These pages should be treated as a whole. Including the initial two pages of the sustainable design FAQs. Page two defines different alternative construction methods and by looking at those strategies, it is possible to develop a sustainable design incorporating many of those ideas, along with other methods like earth berming, or earth tempering/ coupling and vernacular design. Modern contemporary designs or traditional designs can be formed by these very ideas.
It was recently reported that a village in Thailand was re-built using volunteers and Cob construction. It still remains to be seen how well the Cob walls will hold up under monsoon rains but the ideas behind are sound. Using a natural material that is cheaply and widely available. If protected and detailed well, there is no reason why those walls would not hold up. Cob construction has been around for a long time and there are many structures built from earth that are still standing after several centuries. That is a better track record than your typical wood stud framed building.

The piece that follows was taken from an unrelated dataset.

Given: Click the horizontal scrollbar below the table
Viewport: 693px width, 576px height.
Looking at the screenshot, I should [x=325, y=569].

Burying a building or berming earth up against it are not new concepts. Managing the moisture and controlling water penetration is important and should be combined with natural ventilation. Doing the inverse of geothermal heat (geo cooling) but using a active system that loops a substrate through coils buried within the earth has its merits. This involves using the earth as a heat sink to draw heat away from the interior of a building to dissipate it within the earth. You are not going as deep as geothermal would require.
A similar concept would involve pouring a thicker concrete floor slab on grade, which would tie into the earth and use it as a heat sink. Radiant floor cooling utilized as a passive system as opposed to an active radiant cooling floor that utilizes mechanical means to cool the floor. The concept of cooling surfaces rather than forced air works better for human comfort or perception of comfort.

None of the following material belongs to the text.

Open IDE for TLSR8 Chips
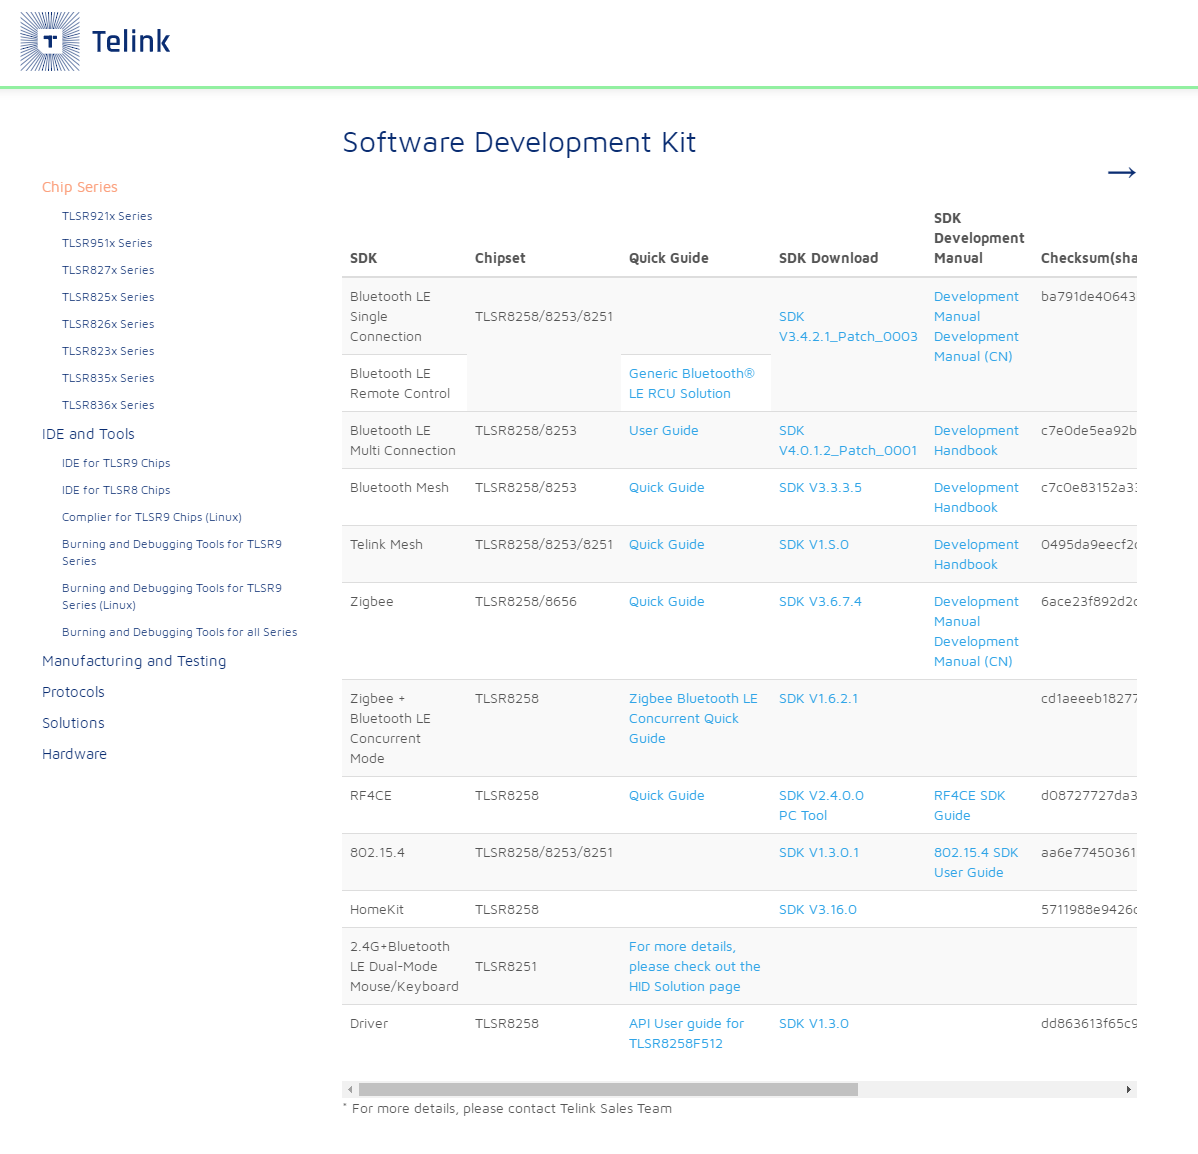 click(x=116, y=490)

These concepts can be applied to large scale mass housing tracts. Instead of grading entire hillsides flat to build rows of Terrace/ Row Houses, the communities could be plan to follow the contours of the land. Orienteering the blocks to maximize natural ventilation, daylighting but avoiding heat gain from both east and western sun exposures. Using the contours may enable the homes to utilize berming as a way to temper the indoor temperature by using the earth as a heat sink.
Sometimes it's not about a single solution but a number of complementary features that enable a building or home to be comfortable and sustainable. Designing in stack ventilation by drawing from traditional forms enables a home to breathe, so to speak. Hot air rises to the top and is drawn out of vertical elements/ towers or stacks, allowing cooler air to enter the building at a lower height. Sometimes, we can extrapolate these ideas further by looking at nature itself. Some have liken the technique of stack ventilation with the way termites in the desert use a series of tunnels to help keep their mounds cool.

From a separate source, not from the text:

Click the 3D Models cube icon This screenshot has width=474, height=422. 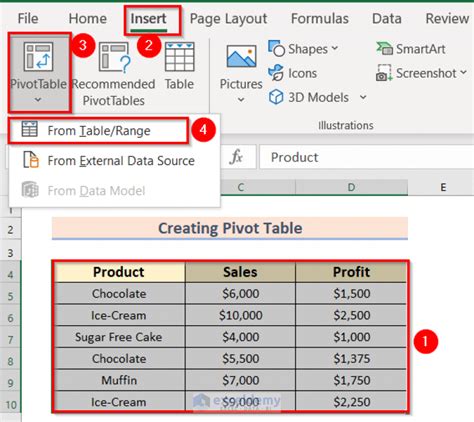[x=276, y=97]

We can draw from nature within tropical countries to evolve designs that are sustainable and promote cooling with little or no active energy requirements. We can learn from the mangrove swamps and canopies of dense tropical rain forest. Studying the physical characteristics of successful fauna in tropical environments can help us develop better design concepts that are more appropriate for tropical climates. At GLA, we are developing several concepts we believe are feasible for production housing in asia, implementation in single family residences and or low rise commercial structures.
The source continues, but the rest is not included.